STATED TASK: Swap "height and width" for "size" everywhere in the listing below, then write out all of its lines again with nothing else changed. Omit the pictures.

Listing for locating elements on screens
━━━━━━━━

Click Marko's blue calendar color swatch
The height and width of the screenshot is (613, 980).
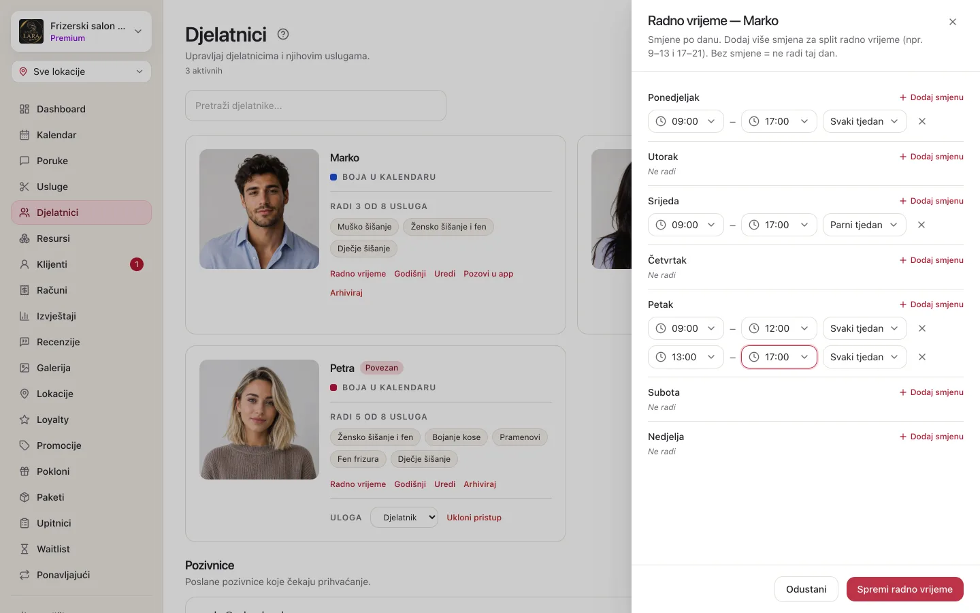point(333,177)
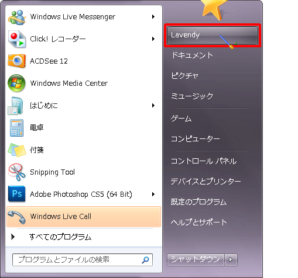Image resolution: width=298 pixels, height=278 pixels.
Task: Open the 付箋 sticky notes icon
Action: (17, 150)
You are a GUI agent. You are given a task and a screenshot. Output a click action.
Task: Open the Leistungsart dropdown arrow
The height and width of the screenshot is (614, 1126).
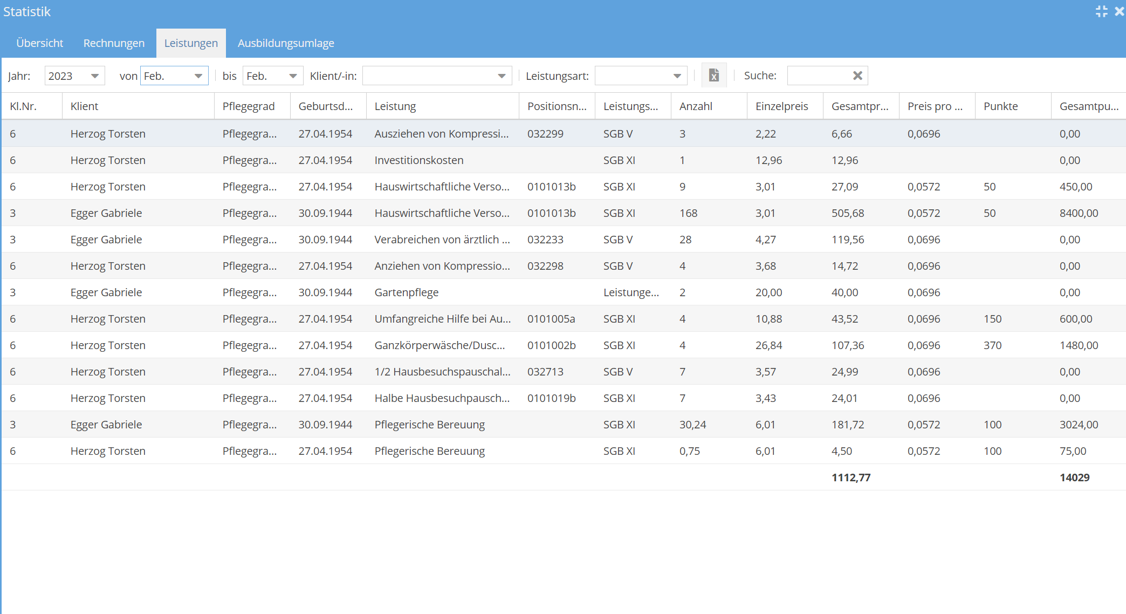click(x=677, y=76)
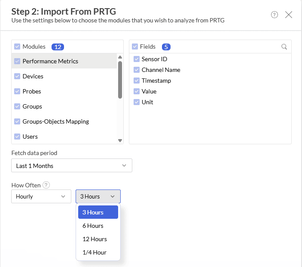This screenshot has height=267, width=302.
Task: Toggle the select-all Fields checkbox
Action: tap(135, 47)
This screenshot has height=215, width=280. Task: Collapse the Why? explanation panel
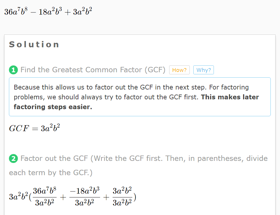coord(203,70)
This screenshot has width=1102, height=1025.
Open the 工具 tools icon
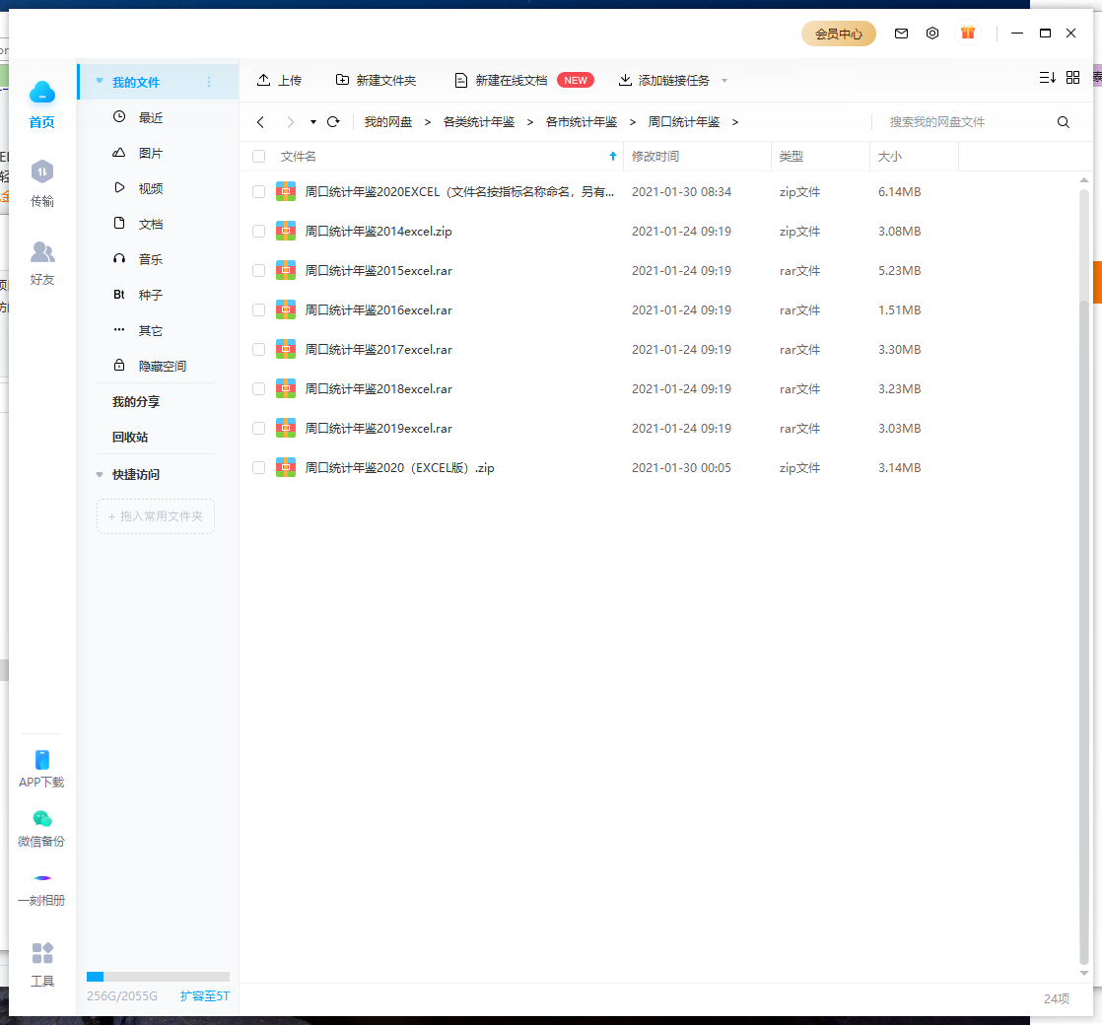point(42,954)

━━━━━━━━

COMPLETE RESPONSE:
Click Marko's blue calendar color swatch
The size of the screenshot is (613, 980).
point(333,177)
Image resolution: width=298 pixels, height=278 pixels.
Task: Open the 付箋 sticky notes icon
Action: (17, 150)
You are a GUI agent. You are given a task and a screenshot. Output a click action.
Task: Open the Leistungsart dropdown arrow
The size of the screenshot is (614, 1126).
click(x=677, y=76)
This screenshot has height=267, width=302.
Task: Toggle the select-all Fields checkbox
Action: tap(135, 47)
This screenshot has height=215, width=280. Task: Collapse the Why? explanation panel
coord(203,70)
This screenshot has width=1102, height=1025.
Open the 工具 tools icon
point(42,954)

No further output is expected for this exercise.